• Brief:
Images excepted, the data below must be repeated exactly.

[Opening Input data section]

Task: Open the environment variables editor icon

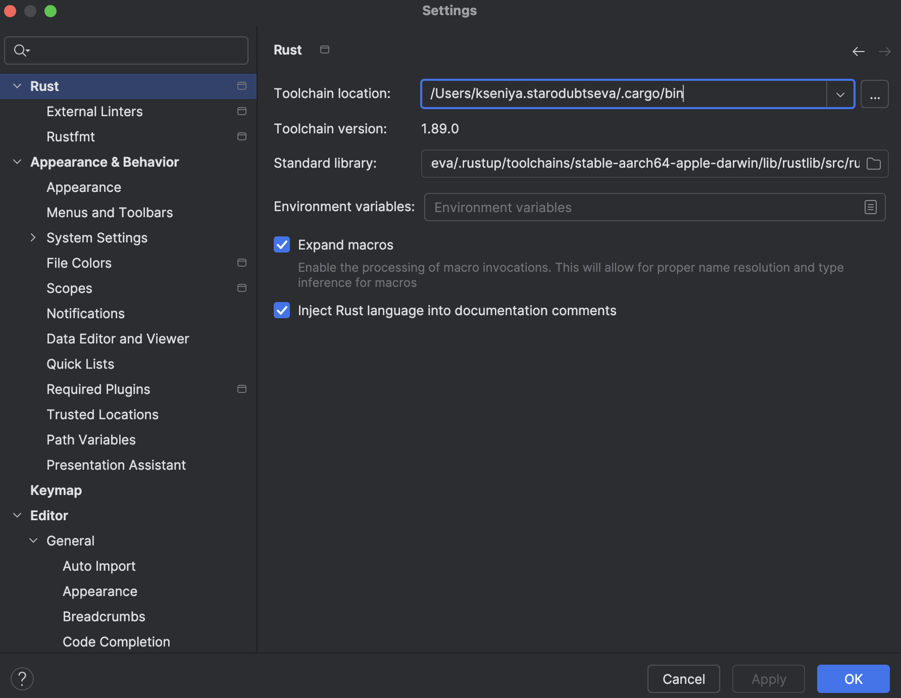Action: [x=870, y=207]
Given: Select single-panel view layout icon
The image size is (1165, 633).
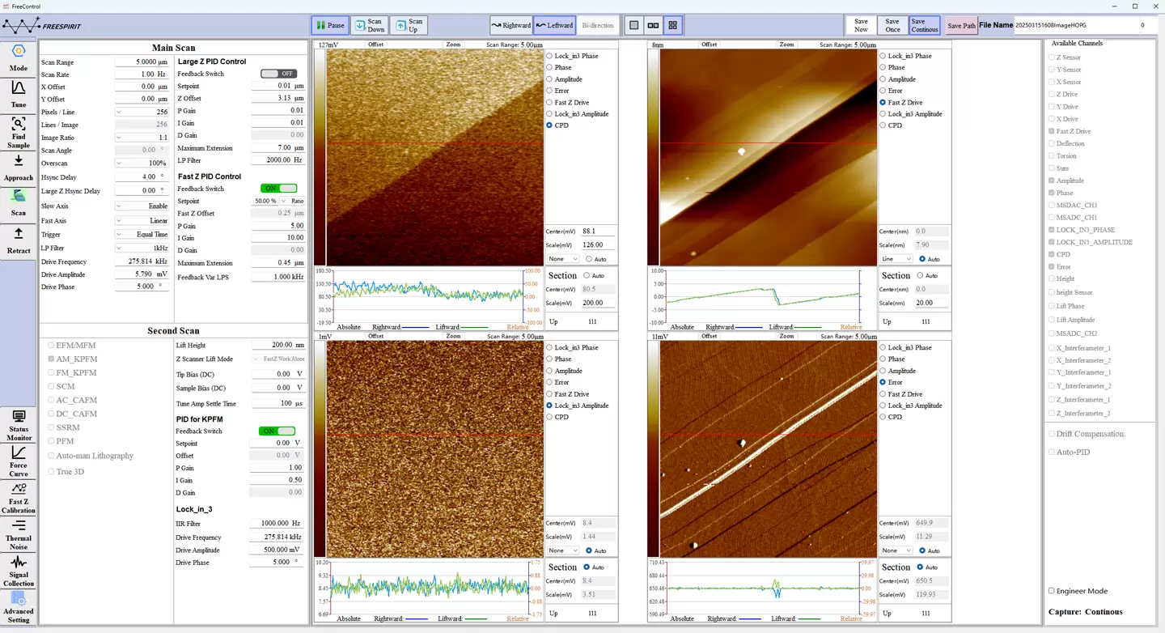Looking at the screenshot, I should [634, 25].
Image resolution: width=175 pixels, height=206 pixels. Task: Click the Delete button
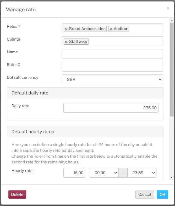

[Closing Input data section]

• Task answer:
Task: Open the environment variables editor icon

Action: [x=870, y=207]
Given: Select single-panel view layout icon
The image size is (1165, 633).
Looking at the screenshot, I should [634, 25].
Image resolution: width=175 pixels, height=206 pixels. Task: Click the Delete button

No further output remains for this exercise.